> On 22 Jul 2022, at 12:19, Sebastian Huber 
> <sebastian.hu...@embedded-brains.de> wrote:
> 
> On 21.07.22 10:03, Iain Sandoe wrote:
>>> This sounds like an interesting approach in the long run, however, I need a 
>>> short term solution which I can back port to GCC 10, 11, and 12. I guess I 
>>> will add a
>>> 
>>> MULTILIB_EXTRA_OPTS = ftls-model=local-exec
>>> 
>>> to all RTEMS multilib configurations.
>>> 
>>> In general I think the target hooks are hard to customize for operating 
>>> systems.
>> (IMO) It can be not too tricky -  Darwin customises several - you just have 
>> to override the default definition in your target-specific header and 
>> provide the replacement e.g ( override in config/darwin.h, replacement in 
>> config/darwin.cc):
>> #undef TARGET_ENCODE_SECTION_INFO
>> #define TARGET_ENCODE_SECTION_INFO  darwin_encode_section_info
> 
> The problem is that in this case you need a target-specific copy and paste 
> solution. For example lets suppose you want to use
> 
> #define CC1_SPEC "%{!ftls-model=*:-ftls-model=local-exec}"
> 
> for RTEMS (in gcc/config/rtems.h), then you have a problem on for example 
> microblaze (gcc/config/microblaze/microblaze.h):
> 
> #ifndef CC1_SPEC
> #define CC1_SPEC " \
> %{G*} \
> %(subtarget_cc1_spec) \
> %{mxl-multiply-high:-mcpu=v6.00.a} \
> "
> #endif
> 
> or nios2 (gcc/config/nios2/nios2.h):
> 
> #define CC1_SPEC "%{G*}"
> 
> For each target you would have to check if you have to provide some extra 
> times for CC1_SPEC through copy and paste.

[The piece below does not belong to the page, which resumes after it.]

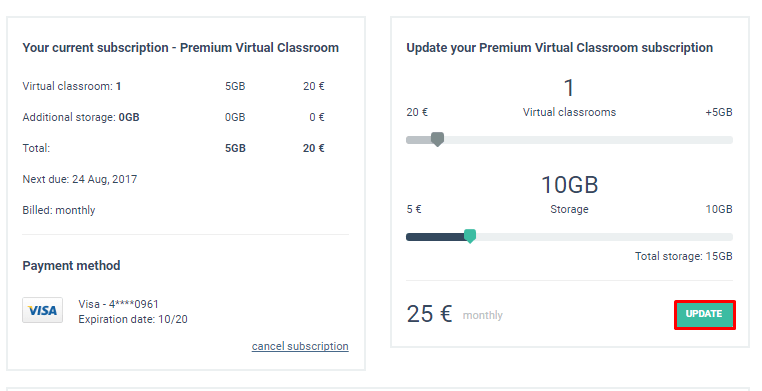Click the Payment method heading
This screenshot has height=391, width=762.
click(71, 266)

Yes, there is a curious ‘inversion’ process where, to the OS, the architectures 
are sub-targets, but to the GCC implementation the OSs are sub-targets of the 
arch, it can be possible to work around this by declaring SUBTARGET_SPEC_XXXX 
and then appending that to the various users.  However, it could be that even 
that will not work easily in this case.